**ESTRATTO DEL DOCUMENTO**
★ ★ ★ ★

Il mondo dell’olio di oliva deve mettere insieme le forze migliori: per gestire collettivamente servizi, per avere possibilità di far fronte all’export (e alle tutele internazionali) con più forza. I produttori devono mettersi insieme, i contadini e i frantoiani devono imparare a fare fronte comune. Questo dovrebbe insegnare la politica. Certo, nell’isolamento vien voglia di buttar via tutto, si vive solo un senso di disperata impotenza. Ma non deve, no può essere così. Questo penso, come donna e come imprenditrice. E questo credo che pensino molte donne impegnate come me in agricoltura.
È vero, non abbiamo in Italia una Vandana Shiva, né penso che un’associazione come Pandolea possa avere la stessa forza mediatica della grande donna e leader ambientalista indiana.
Credo però che alcuni terreni di crescita culturale possano essere percorsi se si riesce a lavorare di più e con più convinzione sui temi dell’associazionismo legato alla produzione, alla sostenibilità (anche economica) delle imprese e alla valorizzazione (non solo salvaguardia) dell’ambiente e del paesaggio. C’è – anche idealmente – una considerazione positiva verso il ritorno alla campagna, alla natura. Dobbiamo fare in modo che questo diventi un valore positivo insito nel far politica. Non abbiamo tanto bisogno di una Vandana Shiva, in fondo, ma di una buona e seria classe politica. Altrimenti, certo, non ha più senso occuparsi di agricoltura, se non come hobby costoso per pochi eletti. Forse se più donne si occupassero di politica e si facessero sentire, se avessero la forza e la possibilità di arricchire l’azione collettiva con lo spessore della propria specificità, l’agricoltura potrebbe non ridursi a un hobby aristocratico.

★ ★ ★ ★

**DATI FORNITI**

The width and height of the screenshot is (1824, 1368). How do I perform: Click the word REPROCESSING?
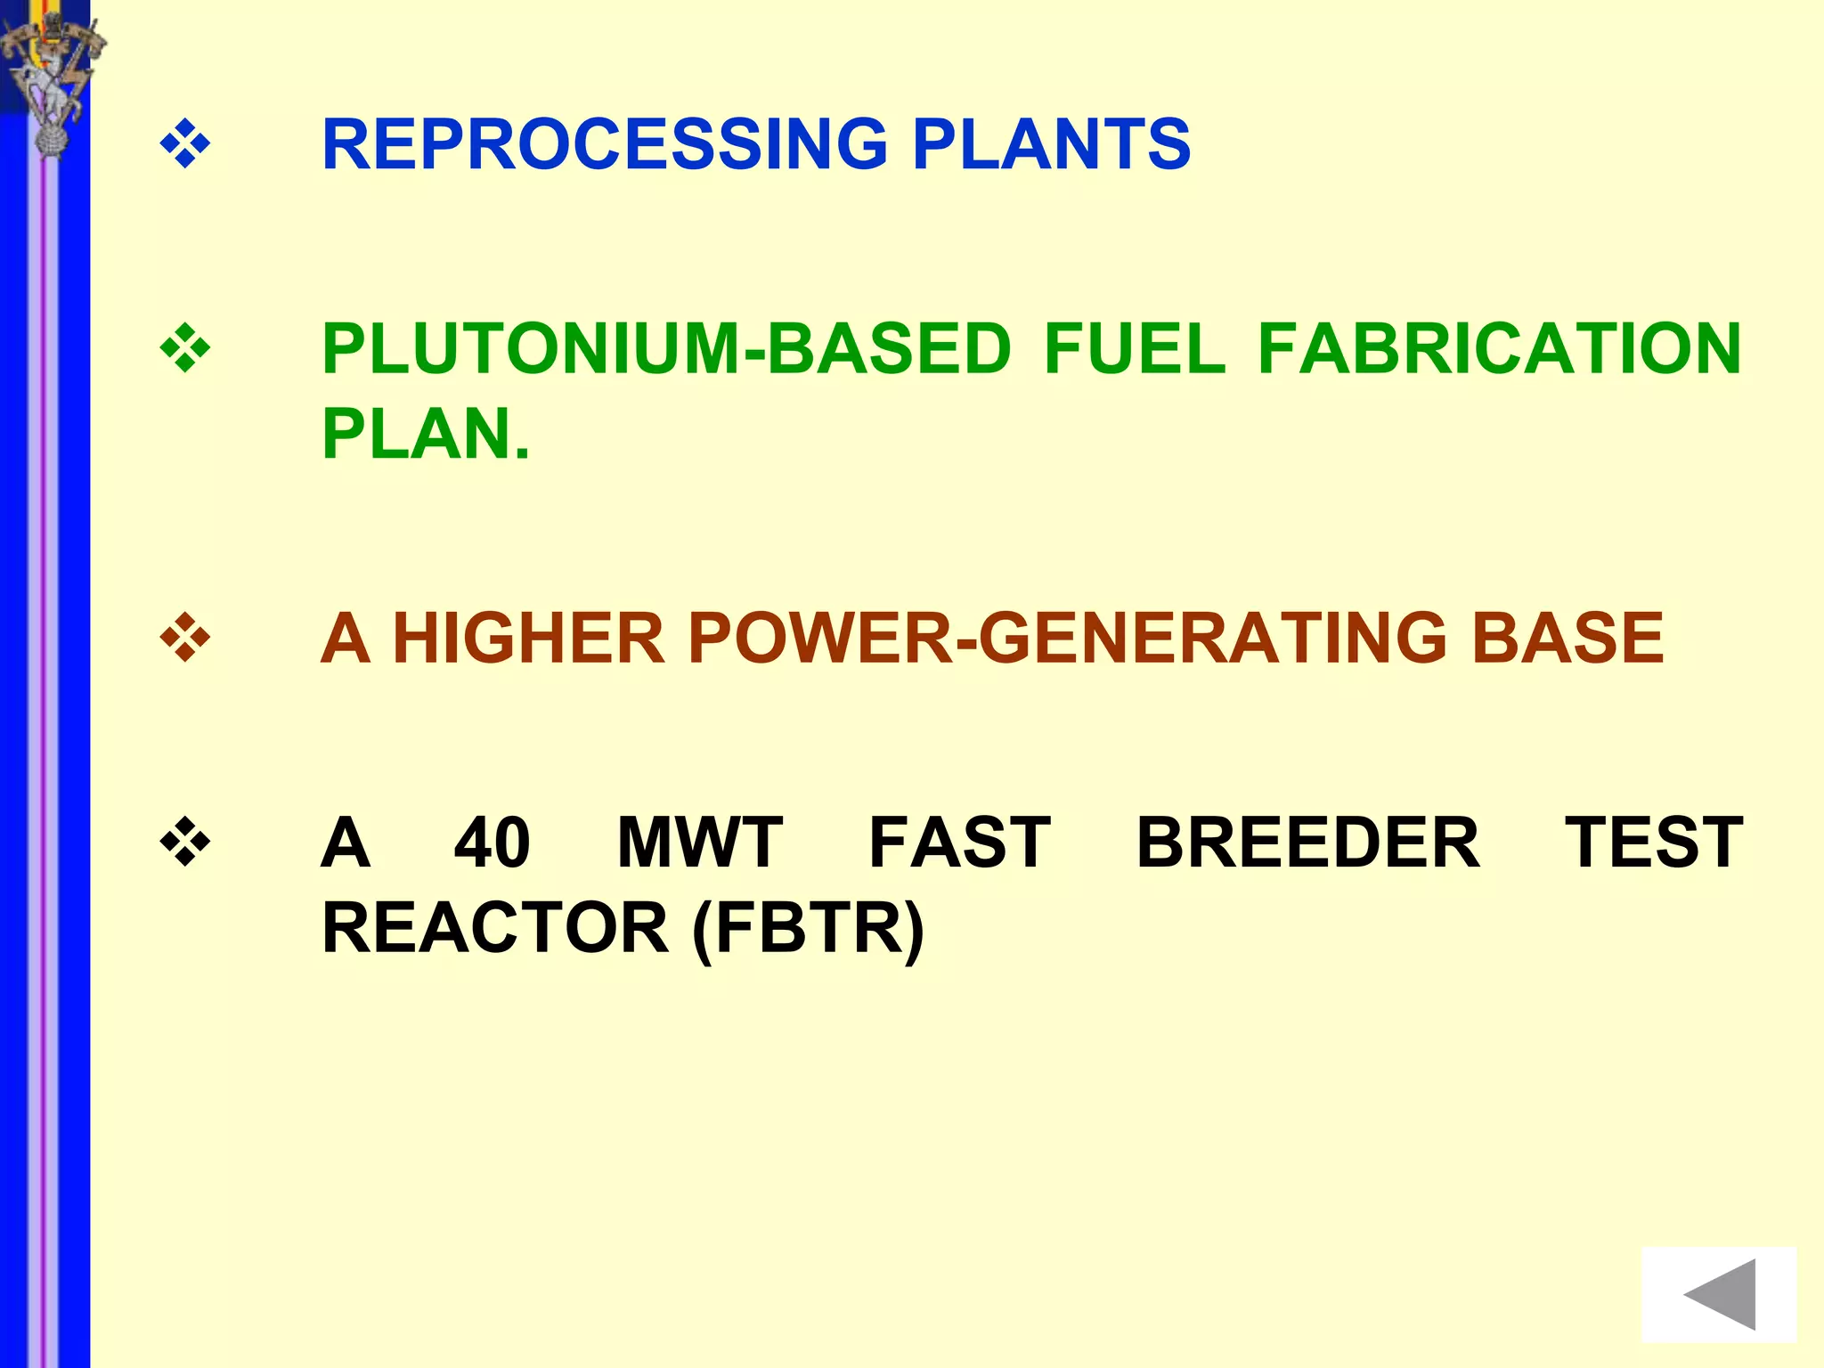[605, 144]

★ ★ ★ ★

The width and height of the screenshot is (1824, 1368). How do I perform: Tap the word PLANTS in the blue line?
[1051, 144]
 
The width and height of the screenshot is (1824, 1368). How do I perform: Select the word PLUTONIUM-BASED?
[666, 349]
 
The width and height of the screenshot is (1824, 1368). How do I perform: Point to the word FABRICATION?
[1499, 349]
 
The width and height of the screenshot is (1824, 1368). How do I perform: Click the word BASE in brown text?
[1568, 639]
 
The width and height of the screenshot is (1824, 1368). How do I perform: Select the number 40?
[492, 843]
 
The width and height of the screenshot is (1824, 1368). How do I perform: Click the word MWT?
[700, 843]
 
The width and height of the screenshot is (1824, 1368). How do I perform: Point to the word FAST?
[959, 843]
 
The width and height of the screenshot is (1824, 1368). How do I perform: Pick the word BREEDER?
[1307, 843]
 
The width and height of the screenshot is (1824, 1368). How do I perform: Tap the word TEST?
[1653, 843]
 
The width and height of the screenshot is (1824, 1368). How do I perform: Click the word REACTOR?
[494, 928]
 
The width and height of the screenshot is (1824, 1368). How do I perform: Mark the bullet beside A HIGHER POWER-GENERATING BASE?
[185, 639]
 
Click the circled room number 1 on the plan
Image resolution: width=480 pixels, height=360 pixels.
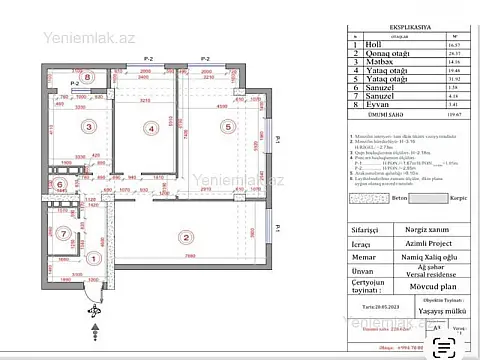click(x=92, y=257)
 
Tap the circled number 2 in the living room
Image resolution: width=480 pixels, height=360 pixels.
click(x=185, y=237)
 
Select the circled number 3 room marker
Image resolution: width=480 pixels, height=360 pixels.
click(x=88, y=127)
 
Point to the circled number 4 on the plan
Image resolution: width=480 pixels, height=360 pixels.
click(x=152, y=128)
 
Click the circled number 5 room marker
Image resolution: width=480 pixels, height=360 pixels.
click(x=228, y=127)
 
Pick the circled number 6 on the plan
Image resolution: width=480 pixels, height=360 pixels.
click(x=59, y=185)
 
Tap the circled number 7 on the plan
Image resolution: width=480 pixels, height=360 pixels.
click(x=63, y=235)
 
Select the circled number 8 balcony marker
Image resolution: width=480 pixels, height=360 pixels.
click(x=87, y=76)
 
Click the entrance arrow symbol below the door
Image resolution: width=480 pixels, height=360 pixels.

★ ★ ★ ★

**CONSEGNA**
Riporta per intero e senza alcuna modifica il brano sull'olio di oliva e sul ruolo delle donne in agricoltura.

**SOLUZIONE**
Il mondo dell’olio di oliva deve mettere insieme le forze migliori: per gestire collettivamente servizi, per avere possibilità di far fronte all’export (e alle tutele internazionali) con più forza. I produttori devono mettersi insieme, i contadini e i frantoiani devono imparare a fare fronte comune. Questo dovrebbe insegnare la politica. Certo, nell’isolamento vien voglia di buttar via tutto, si vive solo un senso di disperata impotenza. Ma non deve, no può essere così. Questo penso, come donna e come imprenditrice. E questo credo che pensino molte donne impegnate come me in agricoltura.
È vero, non abbiamo in Italia una Vandana Shiva, né penso che un’associazione come Pandolea possa avere la stessa forza mediatica della grande donna e leader ambientalista indiana.
Credo però che alcuni terreni di crescita culturale possano essere percorsi se si riesce a lavorare di più e con più convinzione sui temi dell’associazionismo legato alla produzione, alla sostenibilità (anche economica) delle imprese e alla valorizzazione (non solo salvaguardia) dell’ambiente e del paesaggio. C’è – anche idealmente – una considerazione positiva verso il ritorno alla campagna, alla natura. Dobbiamo fare in modo che questo diventi un valore positivo insito nel far politica. Non abbiamo tanto bisogno di una Vandana Shiva, in fondo, ma di una buona e seria classe politica. Altrimenti, certo, non ha più senso occuparsi di agricoltura, se non come hobby costoso per pochi eletti. Forse se più donne si occupassero di politica e si facessero sentire, se avessero la forza e la possibilità di arricchire l’azione collettiva con lo spessore della propria specificità, l’agricoltura potrebbe non ridursi a un hobby aristocratico.